Methods: This retrospective study included all patients who died with a DNR order at the ICU of King Saud Medical City, Riyadh, Saudi Arabia, between January 1 to December 31, 2021. The percentage of early DNR (i.e., ≤48 hours of ICU admission) and late DNR (>48 hours) orders were determined and the variables between the two groups were compared. The determinants of late DNR were also investigated.
Results: A total of 723 cases met the inclusion criteria, representing 14.9% of all ICU discharges and 63% of all ICU deaths during the study period. The late DNR group comprised the majority of the cases (78.3%), and included significantly more patients with acute respiratory distress syndrome (ARDS), community acquired pneumonia (CAP), acute kidney injury, and COVID-19, and significantly fewer cases of readmissions and malignancies. Septic shock lowered the odds of a late DNR (OR = 0.4, 95% CI: 0.2–0.9; P = 0.02), while ARDS (OR = 3.3, 95% CI: 2–5.4; P < 0.001), ischemic stroke (OR = 2.5, 95% CI: 1.1–5.4; P = 0.02), and CAP (OR = 2, 95% CI: 1.3–3.1; P = 0.003) increased the odds of a late DNR.
Conclusion: There was a higher frequency of late DNR orders in our study compared to those reported in several studies worldwide. Cases with potential for a favorable outcome were more likely to have a late DNR order, while those with expected poorer outcomes were more likely to have an early DNR order. The discrepancies highlight the need for clearer guidelines to achieve consistency.
Keywords: Do-not-resuscitate, frequency, intensive care unit, resuscitation orders, Saudi Arabia, timing
|How to cite this article:|
Aletreby WT, Mady AF, Al-Odat MA, Balshi AN, Mady AA, Al-Odat AM, Elshayeb AM, Mostafa AF, Abd Elsalam SA, Odchigue KL. Early versus late DNR orders and its predictors in a Saudi Arabian ICU: A descriptive study. Saudi J Med Med Sci 2022;10:192-7
|How to cite this URL:|
Aletreby WT, Mady AF, Al-Odat MA, Balshi AN, Mady AA, Al-Odat AM, Elshayeb AM, Mostafa AF, Abd Elsalam SA, Odchigue KL. Early versus late DNR orders and its predictors in a Saudi Arabian ICU: A descriptive study.
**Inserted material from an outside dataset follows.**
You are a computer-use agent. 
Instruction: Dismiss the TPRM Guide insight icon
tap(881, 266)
Saudi J Med Med Sci [serial online] 2022 [cited 2023 Feb 5];10:192-7. Available from: https://www.sjmms.net/text.asp?2022/10/3/192/354331
| Introduction|| |
The intensive care unit (ICU) requires intensivists to care for critically ill patients needing multiple life-sustaining interventions and management decisions within a constrained timeframe., Often, intensivists find themselves facing the critical decision to issue a Do-Not-Resuscitate (DNR) order, in view of the medical condition of a patient and the futility of resuscitation attempts. Several guidelines and recommendations with regards to DNR are available;, however, they mostly focus on the ethical and communication (with patients and/or families) aspects of the decision. In Saudi Arabia, consent of the patient's family is not required to issue a DNR order and physicians have varying degrees of comfort in discussing this with families., Guidelines are usually deficient or vague with regards to the practical components of making the decision such as the timing and the objective criteria in addition to them being outdated.
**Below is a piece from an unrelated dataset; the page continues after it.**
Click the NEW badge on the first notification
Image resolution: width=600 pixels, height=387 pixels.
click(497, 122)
Consequently, heterogeneity in DNR practices is a recurrent finding in studies, with it existing between countries, healthcare institutes within a country, and even between physicians in the same ICU.,, Numerous factors impact DNR practice, including work-related factors, such as the workload, physician-related factors, such as cultural norms and religious beliefs, and patient-related factors, such as age and severity of illness.,,,
In view of the discrepancies in DNR practices worldwide and the lack of such studies from Saudi Arabia, the current study was conducted with the aim of determining the timing of DNR orders (i.e., within or after 48 hours of ICU admission) and factors influencing late DNR orders at an ICU of a tertiary care hospital in Saudi Arabia. We hypothesized that in our ICU, DNR orders would more frequently be late (i.e., >48 hours after ICU admission).
| Methods|| |
Study design, setting, and participantsThis retrospective study included all patients who died with a DNR order at the ICU of King Saud Medical City (KSMC), Riyadh, Saudi Arabia, between January 1 to December 31, 2021. The study's timeframe was chosen to include COVID-19 patients, as its diagnosis may be associated with the timing of the DNR order. The study was approved by the Institutional Review Board (IRB) of KSMC.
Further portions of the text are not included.